When I developed the Sherlock Holmes-themed issue of Awesome Tales, my intention was to pen a story featuring Holmes in the old western United States of America, a locale where he hadn't previously appeared. By placing him and his trusted companion Dr. John D. Watson in Tombstone, Arizona, I could also pair them with legendary gunslingers like Wyatt Earp and Bat Masterson. But I could also complete an unfulfilled dream and a long-standing favor ...
Sir Arthur Conan Doyle’s creation — the inscrutable detective Sherlock Holmes — is perhaps the world’s most famous fictional detective. “A Study in Scarlet,” his debut, was originally published in Beeton’s Christmas Annual for 1887. Shortly afterward, Doyle continued Holmes’ adventures in the The Strand Magazine.
Acknowledged as a “consulting detective,” Holmes is proficient in forensic science. His observational powers and logical reasoning border on the fantastic. In this respect, he predates The Shadow and Batman by five decades.
Sherlock Holmes may be the original “multi-media” character. Guinness World Records lists Holmes as the “most portrayed movie character” in history.
Casting Peter Cushing in 1959’s The Hound of the Baskervilles, with its supernatural overtones was a masterstroke. Cushing was famous for roles in popular British horror films.
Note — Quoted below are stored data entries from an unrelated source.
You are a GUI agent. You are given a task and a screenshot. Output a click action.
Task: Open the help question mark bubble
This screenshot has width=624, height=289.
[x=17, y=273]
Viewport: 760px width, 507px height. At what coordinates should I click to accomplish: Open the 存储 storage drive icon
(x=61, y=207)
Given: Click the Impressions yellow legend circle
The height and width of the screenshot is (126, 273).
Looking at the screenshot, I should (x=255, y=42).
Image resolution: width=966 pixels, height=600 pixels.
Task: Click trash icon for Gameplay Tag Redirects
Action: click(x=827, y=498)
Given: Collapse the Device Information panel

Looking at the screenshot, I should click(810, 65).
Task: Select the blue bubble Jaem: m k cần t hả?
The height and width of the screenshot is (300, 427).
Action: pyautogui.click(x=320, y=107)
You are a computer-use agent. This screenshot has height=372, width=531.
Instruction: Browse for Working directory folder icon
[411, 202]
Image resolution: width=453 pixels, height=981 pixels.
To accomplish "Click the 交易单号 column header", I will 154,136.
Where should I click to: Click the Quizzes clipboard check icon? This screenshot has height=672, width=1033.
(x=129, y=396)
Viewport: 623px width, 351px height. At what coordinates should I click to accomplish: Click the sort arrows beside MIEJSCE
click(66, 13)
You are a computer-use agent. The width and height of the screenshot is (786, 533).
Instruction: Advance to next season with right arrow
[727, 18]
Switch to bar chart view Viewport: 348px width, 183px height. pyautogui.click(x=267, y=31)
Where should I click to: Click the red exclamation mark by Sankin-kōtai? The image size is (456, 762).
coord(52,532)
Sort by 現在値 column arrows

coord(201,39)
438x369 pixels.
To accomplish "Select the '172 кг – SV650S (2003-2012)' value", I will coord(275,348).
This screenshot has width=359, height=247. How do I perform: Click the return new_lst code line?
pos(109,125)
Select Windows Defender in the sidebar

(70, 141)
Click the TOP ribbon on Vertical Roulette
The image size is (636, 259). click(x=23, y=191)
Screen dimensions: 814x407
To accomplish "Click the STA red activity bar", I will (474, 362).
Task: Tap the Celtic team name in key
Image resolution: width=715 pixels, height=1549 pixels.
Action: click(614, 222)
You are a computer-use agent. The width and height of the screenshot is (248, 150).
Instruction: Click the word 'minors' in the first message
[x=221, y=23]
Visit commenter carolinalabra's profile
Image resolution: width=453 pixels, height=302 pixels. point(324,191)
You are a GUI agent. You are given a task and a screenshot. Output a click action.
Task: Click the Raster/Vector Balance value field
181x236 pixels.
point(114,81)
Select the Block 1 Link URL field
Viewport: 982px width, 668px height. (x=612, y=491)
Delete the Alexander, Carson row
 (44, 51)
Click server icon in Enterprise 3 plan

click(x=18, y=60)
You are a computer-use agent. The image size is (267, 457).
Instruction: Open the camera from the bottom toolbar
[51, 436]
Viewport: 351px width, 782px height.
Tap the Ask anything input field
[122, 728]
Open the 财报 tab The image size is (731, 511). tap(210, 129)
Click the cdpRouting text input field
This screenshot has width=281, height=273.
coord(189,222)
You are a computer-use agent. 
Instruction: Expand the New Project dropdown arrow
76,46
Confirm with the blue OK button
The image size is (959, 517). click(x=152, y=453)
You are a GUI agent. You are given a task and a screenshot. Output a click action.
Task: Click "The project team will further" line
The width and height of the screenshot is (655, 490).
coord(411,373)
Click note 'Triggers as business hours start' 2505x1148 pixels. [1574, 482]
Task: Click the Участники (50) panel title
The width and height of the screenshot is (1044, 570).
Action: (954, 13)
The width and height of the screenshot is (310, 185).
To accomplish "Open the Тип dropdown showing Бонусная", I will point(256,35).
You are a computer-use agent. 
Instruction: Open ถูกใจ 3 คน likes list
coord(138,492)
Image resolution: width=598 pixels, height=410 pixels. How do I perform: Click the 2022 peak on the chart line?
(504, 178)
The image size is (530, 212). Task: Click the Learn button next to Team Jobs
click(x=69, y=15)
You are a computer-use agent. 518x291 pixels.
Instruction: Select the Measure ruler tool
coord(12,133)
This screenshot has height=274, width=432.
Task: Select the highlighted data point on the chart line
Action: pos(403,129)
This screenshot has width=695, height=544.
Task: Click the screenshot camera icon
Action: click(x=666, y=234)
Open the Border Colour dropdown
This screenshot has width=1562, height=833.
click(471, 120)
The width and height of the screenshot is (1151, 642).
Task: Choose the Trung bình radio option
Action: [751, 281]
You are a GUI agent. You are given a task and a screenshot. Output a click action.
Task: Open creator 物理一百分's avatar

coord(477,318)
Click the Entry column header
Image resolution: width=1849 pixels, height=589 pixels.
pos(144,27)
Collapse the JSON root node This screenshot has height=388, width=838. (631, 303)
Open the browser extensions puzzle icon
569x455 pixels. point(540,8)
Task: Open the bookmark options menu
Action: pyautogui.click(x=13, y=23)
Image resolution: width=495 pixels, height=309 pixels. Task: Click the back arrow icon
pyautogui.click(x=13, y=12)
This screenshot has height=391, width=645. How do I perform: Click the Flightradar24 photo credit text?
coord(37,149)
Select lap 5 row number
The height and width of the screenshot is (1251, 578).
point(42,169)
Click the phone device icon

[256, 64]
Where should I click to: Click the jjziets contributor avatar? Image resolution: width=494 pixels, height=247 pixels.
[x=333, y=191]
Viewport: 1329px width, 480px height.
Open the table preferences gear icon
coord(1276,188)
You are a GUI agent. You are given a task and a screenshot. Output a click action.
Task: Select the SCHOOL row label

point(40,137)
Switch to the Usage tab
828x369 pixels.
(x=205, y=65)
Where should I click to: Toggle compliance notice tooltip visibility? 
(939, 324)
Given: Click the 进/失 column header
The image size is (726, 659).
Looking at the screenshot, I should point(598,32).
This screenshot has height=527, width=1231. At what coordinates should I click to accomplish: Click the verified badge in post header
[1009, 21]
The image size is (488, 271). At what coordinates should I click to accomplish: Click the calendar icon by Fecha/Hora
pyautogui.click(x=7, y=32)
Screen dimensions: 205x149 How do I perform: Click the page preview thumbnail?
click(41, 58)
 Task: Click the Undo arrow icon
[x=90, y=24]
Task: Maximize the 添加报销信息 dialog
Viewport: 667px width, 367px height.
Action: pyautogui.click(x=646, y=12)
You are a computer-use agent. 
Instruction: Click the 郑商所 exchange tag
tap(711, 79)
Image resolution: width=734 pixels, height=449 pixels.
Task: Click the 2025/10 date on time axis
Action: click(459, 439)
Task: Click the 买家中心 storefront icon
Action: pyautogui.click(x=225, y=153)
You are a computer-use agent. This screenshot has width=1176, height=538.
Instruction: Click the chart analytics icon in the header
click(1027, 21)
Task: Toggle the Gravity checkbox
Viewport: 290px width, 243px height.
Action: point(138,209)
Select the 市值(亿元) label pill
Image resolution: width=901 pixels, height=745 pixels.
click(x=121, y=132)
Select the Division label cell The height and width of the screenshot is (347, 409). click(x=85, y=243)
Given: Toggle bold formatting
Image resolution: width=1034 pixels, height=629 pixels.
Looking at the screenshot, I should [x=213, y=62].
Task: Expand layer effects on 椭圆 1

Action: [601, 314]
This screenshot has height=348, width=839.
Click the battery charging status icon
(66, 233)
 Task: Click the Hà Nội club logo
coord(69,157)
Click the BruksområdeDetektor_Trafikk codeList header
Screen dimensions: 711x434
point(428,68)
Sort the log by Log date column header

He portrayed Holmes in several more feature films and a 1964-68 British tv series.
I always admired him as an actor. During a memorable trip to London in the early 1970’s, visiting movie sets, we became friends and pen pals.
I arranged for him to come to New York and promote Asylum (1972). Over dinner at Manhattan’s legendary restaurant, The Cattleman, he gushed about westerns. He loved that genre and always wanted to appear in a western film.
He never did. He passed away before I could pen a short story and screen treatment for him.
“The Wild West Witch” is the result of that wish — Doyle’s puzzling crimes blended with British supernatural intrigue. I hope Peter Cushing reads this somewhere and enjoys it.